* Written instruction *
Convert the listing below into a JSON list of strings, one string per line, leaving out blank lines.

Raw listing
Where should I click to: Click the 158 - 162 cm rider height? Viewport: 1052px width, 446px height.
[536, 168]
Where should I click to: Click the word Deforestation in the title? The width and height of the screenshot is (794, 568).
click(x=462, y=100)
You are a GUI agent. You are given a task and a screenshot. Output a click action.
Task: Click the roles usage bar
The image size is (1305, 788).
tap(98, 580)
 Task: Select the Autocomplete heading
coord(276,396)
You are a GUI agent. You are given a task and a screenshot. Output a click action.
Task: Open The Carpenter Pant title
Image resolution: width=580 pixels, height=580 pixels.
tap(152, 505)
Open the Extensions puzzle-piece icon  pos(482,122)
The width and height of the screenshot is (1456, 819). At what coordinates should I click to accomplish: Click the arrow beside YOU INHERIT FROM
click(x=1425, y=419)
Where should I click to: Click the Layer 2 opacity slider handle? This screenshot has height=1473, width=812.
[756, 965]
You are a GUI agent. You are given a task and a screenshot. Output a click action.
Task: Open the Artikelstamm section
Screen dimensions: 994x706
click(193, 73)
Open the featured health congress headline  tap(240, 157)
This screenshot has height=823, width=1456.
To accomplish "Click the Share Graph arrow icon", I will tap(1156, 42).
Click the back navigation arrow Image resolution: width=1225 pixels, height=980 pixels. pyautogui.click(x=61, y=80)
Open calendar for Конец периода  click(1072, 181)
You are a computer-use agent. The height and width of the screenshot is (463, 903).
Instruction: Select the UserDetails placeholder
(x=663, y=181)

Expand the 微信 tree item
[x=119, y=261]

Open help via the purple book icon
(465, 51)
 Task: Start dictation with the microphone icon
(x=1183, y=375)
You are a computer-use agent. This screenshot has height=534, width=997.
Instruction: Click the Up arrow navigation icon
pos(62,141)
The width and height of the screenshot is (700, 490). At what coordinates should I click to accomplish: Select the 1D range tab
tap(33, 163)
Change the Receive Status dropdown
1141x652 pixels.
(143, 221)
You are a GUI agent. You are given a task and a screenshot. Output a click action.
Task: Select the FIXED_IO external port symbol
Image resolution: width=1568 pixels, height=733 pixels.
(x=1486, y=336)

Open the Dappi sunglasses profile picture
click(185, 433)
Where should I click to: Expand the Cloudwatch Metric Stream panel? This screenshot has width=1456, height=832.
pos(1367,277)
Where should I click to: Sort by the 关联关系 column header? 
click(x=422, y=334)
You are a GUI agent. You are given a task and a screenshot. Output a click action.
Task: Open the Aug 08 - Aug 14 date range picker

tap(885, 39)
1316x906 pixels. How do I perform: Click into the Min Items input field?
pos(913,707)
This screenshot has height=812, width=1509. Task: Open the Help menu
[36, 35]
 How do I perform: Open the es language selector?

* Correct answer *
[
  "Where should I click to: Click the 158 - 162 cm rider height? Viewport: 1052px width, 446px height.",
  "[536, 168]",
  "Where should I click to: Click the word Deforestation in the title? The width and height of the screenshot is (794, 568).",
  "click(x=462, y=100)",
  "You are a GUI agent. You are given a task and a screenshot. Output a click action.",
  "Task: Click the roles usage bar",
  "The image size is (1305, 788).",
  "tap(98, 580)",
  " Task: Select the Autocomplete heading",
  "coord(276,396)",
  "You are a GUI agent. You are given a task and a screenshot. Output a click action.",
  "Task: Open The Carpenter Pant title",
  "Image resolution: width=580 pixels, height=580 pixels.",
  "tap(152, 505)",
  "Open the Extensions puzzle-piece icon  pos(482,122)",
  "The width and height of the screenshot is (1456, 819). At what coordinates should I click to accomplish: Click the arrow beside YOU INHERIT FROM",
  "click(x=1425, y=419)",
  "Where should I click to: Click the Layer 2 opacity slider handle? This screenshot has height=1473, width=812.",
  "[756, 965]",
  "You are a GUI agent. You are given a task and a screenshot. Output a click action.",
  "Task: Open the Artikelstamm section",
  "Screen dimensions: 994x706",
  "click(193, 73)",
  "Open the featured health congress headline  tap(240, 157)",
  "This screenshot has height=823, width=1456.",
  "To accomplish \"Click the Share Graph arrow icon\", I will tap(1156, 42).",
  "Click the back navigation arrow Image resolution: width=1225 pixels, height=980 pixels. pyautogui.click(x=61, y=80)",
  "Open calendar for Конец периода  click(1072, 181)",
  "You are a computer-use agent. The height and width of the screenshot is (463, 903).",
  "Instruction: Select the UserDetails placeholder",
  "(x=663, y=181)",
  "Expand the 微信 tree item",
  "[x=119, y=261]",
  "Open help via the purple book icon",
  "(465, 51)",
  " Task: Start dictation with the microphone icon",
  "(x=1183, y=375)",
  "You are a computer-use agent. This screenshot has height=534, width=997.",
  "Instruction: Click the Up arrow navigation icon",
  "pos(62,141)",
  "The width and height of the screenshot is (700, 490). At what coordinates should I click to accomplish: Select the 1D range tab",
  "tap(33, 163)",
  "Change the Receive Status dropdown",
  "1141x652 pixels.",
  "(143, 221)",
  "You are a GUI agent. You are given a task and a screenshot. Output a click action.",
  "Task: Select the FIXED_IO external port symbol",
  "Image resolution: width=1568 pixels, height=733 pixels.",
  "(x=1486, y=336)",
  "Open the Dappi sunglasses profile picture",
  "click(185, 433)",
  "Where should I click to: Expand the Cloudwatch Metric Stream panel? This screenshot has width=1456, height=832.",
  "pos(1367,277)",
  "Where should I click to: Sort by the 关联关系 column header? ",
  "click(x=422, y=334)",
  "You are a GUI agent. You are given a task and a screenshot. Output a click action.",
  "Task: Open the Aug 08 - Aug 14 date range picker",
  "tap(885, 39)",
  "1316x906 pixels. How do I perform: Click into the Min Items input field?",
  "pos(913,707)",
  "This screenshot has height=812, width=1509. Task: Open the Help menu",
  "[36, 35]",
  " How do I perform: Open the es language selector?"
]